DOIs have become essential for referencing scholarly publications, and thus many digital libraries and institutional databases keep track of these persistent identifiers. For the sake of this vignette, instead of starting with a pre-defined set of publications originating from these sources, we simply generate a random sample of 100 DOIs registered with Crossref by using the rcrossref package.
library(dplyr)
library(rcrossref)
# get a random sample of DOIs and metadata describing these works
random_dois <- rcrossref::cr_r(sample = 100) %>%
rcrossref::cr_works() %>%
.$data
random_dois
#> # A tibble: 100 x 35
#> alternative.id
#> <chr>
#> 1
#> 2
#> 3
#> 4 10.1080/10739149908085828
#> 5
#> 6
#> 7
#> 8 S0266462300004918
#> 9
#> 10 BF00202270
#> # ... with 90 more rows, and 34 more variables: container.title <chr>,
#> # created <chr>, deposited <chr>, DOI <chr>, funder <list>,
#> # indexed <chr>, ISBN <chr>, ISSN <chr>, issue <chr>, issued <chr>,
#> # link <list>, member <chr>, page <chr>, prefix <chr>, publisher <chr>,
#> # reference.count <chr>, score <chr>, source <chr>, subject <chr>,
#> # title <chr>, type <chr>, URL <chr>, assertion <list>, author <list>,
#> # `clinical-trial-number` <list>, volume <chr>, archive <chr>,
#> # license_date <chr>, license_URL <chr>, license_delay.in.days <chr>,
#> # license_content.version <chr>, subtitle <chr>, abstract <chr>,
#> # update.policy <chr>
Let's see when these random publications were published
random_dois %>%
# convert to years
mutate(issued, issued = lubridate::parse_date_time(issued, c('y', 'ymd', 'ym'))) %>%
mutate(issued, issued = lubridate::year(issued)) %>%
group_by(issued) %>%
summarize(pubs = n()) %>%
arrange(desc(pubs))
#> # A tibble: 49 x 2
#> issued pubs
#> <dbl> <int>
#> 1 NA 12
#> 2 2003 5
#> 3 2006 4
#> 4 2012 4
#> 5 2014 4
#> 6 1985 3
#> 7 1993 3
#> 8 1994 3
#> 9 1998 3
#> 10 2007 3
#> # ... with 39 more rows
and of what type they are
random_dois %>%
group_by(type) %>%
summarize(pubs = n()) %>%
arrange(desc(pubs))
#> # A tibble: 7 x 2
#> type pubs
#> <chr> <int>
#> 1 journal-article 72
#> 2 book-chapter 8
#> 3 component 7
#> 4 proceedings-article 7
#> 5 dataset 3
#> 6 reference-entry 2
#> 7 journal-issue 1
Now let's call oaDOI.org
oa_df <- roadoi::oadoi_fetch(dois = random_dois$DOI, email = "[email protected]")

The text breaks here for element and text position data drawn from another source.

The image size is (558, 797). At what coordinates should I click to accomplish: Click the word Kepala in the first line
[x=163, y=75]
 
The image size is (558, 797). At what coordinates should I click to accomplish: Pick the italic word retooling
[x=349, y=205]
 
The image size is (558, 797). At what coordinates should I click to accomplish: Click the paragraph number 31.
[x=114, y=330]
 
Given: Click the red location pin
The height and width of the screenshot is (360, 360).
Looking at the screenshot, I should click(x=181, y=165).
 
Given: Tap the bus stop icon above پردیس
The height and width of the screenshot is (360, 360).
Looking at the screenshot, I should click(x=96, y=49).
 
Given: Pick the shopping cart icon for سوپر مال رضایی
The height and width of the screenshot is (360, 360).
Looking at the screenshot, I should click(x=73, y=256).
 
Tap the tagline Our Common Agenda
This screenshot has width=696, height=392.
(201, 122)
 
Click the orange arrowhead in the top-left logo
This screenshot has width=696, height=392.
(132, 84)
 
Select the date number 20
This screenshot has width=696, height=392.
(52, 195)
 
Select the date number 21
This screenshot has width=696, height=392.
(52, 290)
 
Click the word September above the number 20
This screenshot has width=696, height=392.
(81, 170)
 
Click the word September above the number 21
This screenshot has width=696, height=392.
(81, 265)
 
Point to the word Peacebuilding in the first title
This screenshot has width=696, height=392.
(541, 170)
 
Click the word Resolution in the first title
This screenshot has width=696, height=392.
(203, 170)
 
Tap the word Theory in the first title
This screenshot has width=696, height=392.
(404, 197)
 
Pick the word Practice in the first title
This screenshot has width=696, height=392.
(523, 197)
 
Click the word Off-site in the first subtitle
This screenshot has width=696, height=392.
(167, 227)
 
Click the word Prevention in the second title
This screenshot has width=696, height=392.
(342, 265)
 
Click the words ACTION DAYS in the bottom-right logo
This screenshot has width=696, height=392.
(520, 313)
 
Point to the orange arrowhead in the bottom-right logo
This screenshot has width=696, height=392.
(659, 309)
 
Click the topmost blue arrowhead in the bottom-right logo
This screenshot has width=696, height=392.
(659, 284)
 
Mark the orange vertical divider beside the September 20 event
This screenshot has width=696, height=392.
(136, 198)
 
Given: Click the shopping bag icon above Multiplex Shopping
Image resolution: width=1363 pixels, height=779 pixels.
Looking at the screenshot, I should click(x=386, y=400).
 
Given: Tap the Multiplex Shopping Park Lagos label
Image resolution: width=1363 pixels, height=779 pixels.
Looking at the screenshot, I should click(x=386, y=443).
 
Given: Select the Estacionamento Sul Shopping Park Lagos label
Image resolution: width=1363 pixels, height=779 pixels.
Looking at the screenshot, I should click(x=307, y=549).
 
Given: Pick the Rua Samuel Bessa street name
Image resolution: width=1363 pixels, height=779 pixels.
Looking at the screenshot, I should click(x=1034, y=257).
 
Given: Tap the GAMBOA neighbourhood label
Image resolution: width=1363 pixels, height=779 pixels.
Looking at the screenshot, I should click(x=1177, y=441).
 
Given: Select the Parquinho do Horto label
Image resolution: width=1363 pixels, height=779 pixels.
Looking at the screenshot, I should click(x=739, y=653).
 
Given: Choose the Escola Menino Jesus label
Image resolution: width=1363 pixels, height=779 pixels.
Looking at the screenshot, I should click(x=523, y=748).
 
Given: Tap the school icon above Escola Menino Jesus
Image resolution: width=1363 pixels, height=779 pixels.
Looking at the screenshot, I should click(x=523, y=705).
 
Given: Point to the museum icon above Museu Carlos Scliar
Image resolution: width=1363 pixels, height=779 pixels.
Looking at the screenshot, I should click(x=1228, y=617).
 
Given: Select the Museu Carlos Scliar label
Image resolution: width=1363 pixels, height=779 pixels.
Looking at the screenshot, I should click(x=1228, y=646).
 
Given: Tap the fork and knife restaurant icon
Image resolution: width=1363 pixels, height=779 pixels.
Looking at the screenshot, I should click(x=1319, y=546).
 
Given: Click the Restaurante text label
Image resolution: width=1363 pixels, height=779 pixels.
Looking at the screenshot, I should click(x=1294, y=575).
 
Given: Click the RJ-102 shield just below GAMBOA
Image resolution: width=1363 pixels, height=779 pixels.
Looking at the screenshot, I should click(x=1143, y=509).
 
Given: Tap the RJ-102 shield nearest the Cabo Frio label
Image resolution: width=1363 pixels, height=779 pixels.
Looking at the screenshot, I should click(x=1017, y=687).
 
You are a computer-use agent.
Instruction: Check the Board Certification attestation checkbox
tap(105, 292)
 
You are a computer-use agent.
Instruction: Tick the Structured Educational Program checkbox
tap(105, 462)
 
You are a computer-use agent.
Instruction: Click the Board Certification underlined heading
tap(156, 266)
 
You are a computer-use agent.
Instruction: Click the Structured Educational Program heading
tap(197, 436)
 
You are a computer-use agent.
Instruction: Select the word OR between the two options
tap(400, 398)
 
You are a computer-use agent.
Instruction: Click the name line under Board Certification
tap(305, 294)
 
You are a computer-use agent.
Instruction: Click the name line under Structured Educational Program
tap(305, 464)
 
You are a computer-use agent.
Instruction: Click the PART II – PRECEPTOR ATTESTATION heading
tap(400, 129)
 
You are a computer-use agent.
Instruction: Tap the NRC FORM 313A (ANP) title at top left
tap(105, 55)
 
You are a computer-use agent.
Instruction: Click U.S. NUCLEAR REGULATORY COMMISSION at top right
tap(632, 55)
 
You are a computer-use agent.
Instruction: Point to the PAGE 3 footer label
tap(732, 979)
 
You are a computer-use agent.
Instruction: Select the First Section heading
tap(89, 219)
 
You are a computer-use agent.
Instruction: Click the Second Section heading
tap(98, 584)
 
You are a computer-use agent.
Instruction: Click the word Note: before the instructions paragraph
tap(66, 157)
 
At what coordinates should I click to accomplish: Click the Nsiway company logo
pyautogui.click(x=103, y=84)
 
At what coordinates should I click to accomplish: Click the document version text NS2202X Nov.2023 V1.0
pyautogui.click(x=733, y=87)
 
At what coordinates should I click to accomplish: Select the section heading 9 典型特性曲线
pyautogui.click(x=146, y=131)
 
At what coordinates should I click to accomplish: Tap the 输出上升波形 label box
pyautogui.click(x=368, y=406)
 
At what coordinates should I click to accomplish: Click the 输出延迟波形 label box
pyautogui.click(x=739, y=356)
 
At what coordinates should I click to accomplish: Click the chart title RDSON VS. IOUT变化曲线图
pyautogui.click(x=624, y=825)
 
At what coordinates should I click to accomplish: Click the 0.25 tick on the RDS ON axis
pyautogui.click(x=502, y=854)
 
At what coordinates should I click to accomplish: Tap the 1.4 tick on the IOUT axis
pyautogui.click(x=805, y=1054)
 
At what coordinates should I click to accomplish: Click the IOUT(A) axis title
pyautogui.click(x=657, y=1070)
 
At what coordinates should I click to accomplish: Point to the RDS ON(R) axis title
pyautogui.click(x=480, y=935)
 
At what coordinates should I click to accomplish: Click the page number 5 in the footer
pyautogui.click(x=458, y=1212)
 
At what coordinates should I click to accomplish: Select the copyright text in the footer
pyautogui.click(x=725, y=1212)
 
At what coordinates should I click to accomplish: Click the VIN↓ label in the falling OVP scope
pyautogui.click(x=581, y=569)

and merge the resulting information about open access full-text links with parts of our Crossref metadata-set
my_df <- random_dois %>%
select(DOI, type) %>%
left_join(oa_df, by = c("DOI" = "doi"))
After gathering the data, reporting with R is very straightforward. You can even generate dynamic reports using R Markdown and related packages, thus making your study reproducible and transparent for others.
To display how many full-text links were found and which sources were used in a nicely formatted markdown-table using the knitr
-package:
my_df %>%
group_by(is_oa) %>%
summarise(Articles = n()) %>%
mutate(Proportion = Articles / sum(Articles)) %>%
arrange(desc(Articles)) %>%
knitr::kable()
is_oa | Articles | Proportion |
---|---|---|
FALSE | 80 | 0.8 |
TRUE | 20 | 0.2 |
How did oaDOI find those Open Access full-texts, which were characterized as best matches, and how are these OA types distributed over publication types?
my_df %>%
filter(is_oa == TRUE) %>%
tidyr::unnest(best_oa_location) %>%
group_by(evidence, type) %>%
summarise(Articles = n()) %>%
arrange(desc(Articles)) %>%
knitr::kable()
evidence | type | Articles |
---|---|---|
hybrid (via free pdf) | journal-article | 8 |
oa journal (via publisher name) | component | 5 |
oa repository (via BASE) | journal-article | 3 |
hybrid (via crossref license) | journal-article | 2 |
oa journal (via publisher name) | journal-article | 1 |
oa repository (via BASE) | proceedings-article | 1 |
For more examples, see Piwowar et al. 2017.1 Together with the article, they shared their analysis of oaDOI-data as R Markdown supplement.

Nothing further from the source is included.